== Segment start ==
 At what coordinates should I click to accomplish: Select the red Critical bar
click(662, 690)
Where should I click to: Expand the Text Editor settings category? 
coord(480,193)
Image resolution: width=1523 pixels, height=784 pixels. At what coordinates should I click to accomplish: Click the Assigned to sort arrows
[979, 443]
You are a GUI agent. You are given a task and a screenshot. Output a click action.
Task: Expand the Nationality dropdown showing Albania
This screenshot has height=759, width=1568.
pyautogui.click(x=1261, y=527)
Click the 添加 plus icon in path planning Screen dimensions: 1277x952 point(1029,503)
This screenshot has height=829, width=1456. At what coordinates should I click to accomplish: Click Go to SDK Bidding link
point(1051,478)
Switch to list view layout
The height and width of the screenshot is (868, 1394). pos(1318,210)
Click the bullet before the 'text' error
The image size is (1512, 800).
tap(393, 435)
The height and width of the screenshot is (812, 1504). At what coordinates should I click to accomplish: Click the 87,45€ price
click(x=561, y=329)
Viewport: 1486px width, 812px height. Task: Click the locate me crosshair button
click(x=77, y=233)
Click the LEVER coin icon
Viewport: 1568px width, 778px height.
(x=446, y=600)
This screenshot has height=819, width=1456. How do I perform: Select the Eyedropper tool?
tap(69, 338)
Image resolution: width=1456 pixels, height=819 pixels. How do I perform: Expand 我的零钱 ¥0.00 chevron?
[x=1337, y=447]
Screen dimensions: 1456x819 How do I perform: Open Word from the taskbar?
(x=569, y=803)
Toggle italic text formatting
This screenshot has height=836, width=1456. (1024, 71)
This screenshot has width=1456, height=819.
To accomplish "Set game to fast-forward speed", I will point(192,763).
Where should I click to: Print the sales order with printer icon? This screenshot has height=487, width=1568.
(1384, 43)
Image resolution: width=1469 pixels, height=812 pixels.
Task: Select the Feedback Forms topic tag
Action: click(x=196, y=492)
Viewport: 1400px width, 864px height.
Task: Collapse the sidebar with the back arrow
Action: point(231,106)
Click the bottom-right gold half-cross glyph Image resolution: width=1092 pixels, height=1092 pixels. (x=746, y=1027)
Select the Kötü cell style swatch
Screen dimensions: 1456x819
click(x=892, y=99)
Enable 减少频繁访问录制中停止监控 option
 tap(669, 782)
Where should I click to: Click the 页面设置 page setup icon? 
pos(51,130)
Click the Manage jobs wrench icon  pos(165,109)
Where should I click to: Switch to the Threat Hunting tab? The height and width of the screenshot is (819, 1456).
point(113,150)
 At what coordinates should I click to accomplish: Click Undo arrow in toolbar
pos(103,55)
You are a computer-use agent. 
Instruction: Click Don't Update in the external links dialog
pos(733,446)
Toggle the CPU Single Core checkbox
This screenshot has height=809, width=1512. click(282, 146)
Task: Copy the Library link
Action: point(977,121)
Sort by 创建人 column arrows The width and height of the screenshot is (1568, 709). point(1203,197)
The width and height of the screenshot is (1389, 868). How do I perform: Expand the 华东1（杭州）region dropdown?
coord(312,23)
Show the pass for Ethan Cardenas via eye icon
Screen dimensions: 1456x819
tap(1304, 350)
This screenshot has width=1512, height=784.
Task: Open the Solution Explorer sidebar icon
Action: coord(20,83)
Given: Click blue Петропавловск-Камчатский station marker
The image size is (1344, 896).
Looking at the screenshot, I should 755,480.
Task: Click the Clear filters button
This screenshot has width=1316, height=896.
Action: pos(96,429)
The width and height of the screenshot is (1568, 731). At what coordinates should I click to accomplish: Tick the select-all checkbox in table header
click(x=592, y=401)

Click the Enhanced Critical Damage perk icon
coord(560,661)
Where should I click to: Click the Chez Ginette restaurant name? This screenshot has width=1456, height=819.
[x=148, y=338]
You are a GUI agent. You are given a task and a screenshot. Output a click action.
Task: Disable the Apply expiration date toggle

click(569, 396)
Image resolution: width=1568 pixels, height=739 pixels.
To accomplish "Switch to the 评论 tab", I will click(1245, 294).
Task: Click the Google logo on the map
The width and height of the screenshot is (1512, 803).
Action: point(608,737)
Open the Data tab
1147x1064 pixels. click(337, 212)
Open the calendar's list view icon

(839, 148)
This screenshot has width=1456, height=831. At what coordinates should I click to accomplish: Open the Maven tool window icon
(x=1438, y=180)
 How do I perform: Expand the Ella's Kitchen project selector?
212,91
== Segment end ==
=== YOUR TASK ===
Return the records above verbatim, in their entirety.

=== REPLY ===
 At what coordinates should I click to accomplish: Select the red Critical bar
click(662, 690)
Where should I click to: Expand the Text Editor settings category? 
coord(480,193)
Image resolution: width=1523 pixels, height=784 pixels. At what coordinates should I click to accomplish: Click the Assigned to sort arrows
[979, 443]
You are a GUI agent. You are given a task and a screenshot. Output a click action.
Task: Expand the Nationality dropdown showing Albania
This screenshot has height=759, width=1568.
pyautogui.click(x=1261, y=527)
Click the 添加 plus icon in path planning Screen dimensions: 1277x952 point(1029,503)
This screenshot has height=829, width=1456. At what coordinates should I click to accomplish: Click Go to SDK Bidding link
point(1051,478)
Switch to list view layout
The height and width of the screenshot is (868, 1394). pos(1318,210)
Click the bullet before the 'text' error
The image size is (1512, 800).
tap(393, 435)
The height and width of the screenshot is (812, 1504). At what coordinates should I click to accomplish: Click the 87,45€ price
click(x=561, y=329)
Viewport: 1486px width, 812px height. Task: Click the locate me crosshair button
click(x=77, y=233)
Click the LEVER coin icon
Viewport: 1568px width, 778px height.
(x=446, y=600)
This screenshot has height=819, width=1456. How do I perform: Select the Eyedropper tool?
tap(69, 338)
Image resolution: width=1456 pixels, height=819 pixels. How do I perform: Expand 我的零钱 ¥0.00 chevron?
[x=1337, y=447]
Screen dimensions: 1456x819 How do I perform: Open Word from the taskbar?
(x=569, y=803)
Toggle italic text formatting
This screenshot has height=836, width=1456. (1024, 71)
This screenshot has width=1456, height=819.
To accomplish "Set game to fast-forward speed", I will point(192,763).
Where should I click to: Print the sales order with printer icon? This screenshot has height=487, width=1568.
(1384, 43)
Image resolution: width=1469 pixels, height=812 pixels.
Task: Select the Feedback Forms topic tag
Action: click(x=196, y=492)
Viewport: 1400px width, 864px height.
Task: Collapse the sidebar with the back arrow
Action: point(231,106)
Click the bottom-right gold half-cross glyph Image resolution: width=1092 pixels, height=1092 pixels. (x=746, y=1027)
Select the Kötü cell style swatch
Screen dimensions: 1456x819
click(x=892, y=99)
Enable 减少频繁访问录制中停止监控 option
 tap(669, 782)
Where should I click to: Click the 页面设置 page setup icon? 
pos(51,130)
Click the Manage jobs wrench icon  pos(165,109)
Where should I click to: Switch to the Threat Hunting tab? The height and width of the screenshot is (819, 1456).
point(113,150)
 At what coordinates should I click to accomplish: Click Undo arrow in toolbar
pos(103,55)
You are a computer-use agent. 
Instruction: Click Don't Update in the external links dialog
pos(733,446)
Toggle the CPU Single Core checkbox
This screenshot has height=809, width=1512. click(282, 146)
Task: Copy the Library link
Action: point(977,121)
Sort by 创建人 column arrows The width and height of the screenshot is (1568, 709). point(1203,197)
The width and height of the screenshot is (1389, 868). How do I perform: Expand the 华东1（杭州）region dropdown?
coord(312,23)
Show the pass for Ethan Cardenas via eye icon
Screen dimensions: 1456x819
tap(1304, 350)
This screenshot has width=1512, height=784.
Task: Open the Solution Explorer sidebar icon
Action: coord(20,83)
Given: Click blue Петропавловск-Камчатский station marker
The image size is (1344, 896).
Looking at the screenshot, I should 755,480.
Task: Click the Clear filters button
This screenshot has width=1316, height=896.
Action: pos(96,429)
The width and height of the screenshot is (1568, 731). At what coordinates should I click to accomplish: Tick the select-all checkbox in table header
click(x=592, y=401)

Click the Enhanced Critical Damage perk icon
coord(560,661)
Where should I click to: Click the Chez Ginette restaurant name? This screenshot has width=1456, height=819.
[x=148, y=338]
You are a GUI agent. You are given a task and a screenshot. Output a click action.
Task: Disable the Apply expiration date toggle

click(569, 396)
Image resolution: width=1568 pixels, height=739 pixels.
To accomplish "Switch to the 评论 tab", I will click(1245, 294).
Task: Click the Google logo on the map
The width and height of the screenshot is (1512, 803).
Action: point(608,737)
Open the Data tab
1147x1064 pixels. click(337, 212)
Open the calendar's list view icon

(839, 148)
This screenshot has width=1456, height=831. At what coordinates should I click to accomplish: Open the Maven tool window icon
(x=1438, y=180)
 How do I perform: Expand the Ella's Kitchen project selector?
212,91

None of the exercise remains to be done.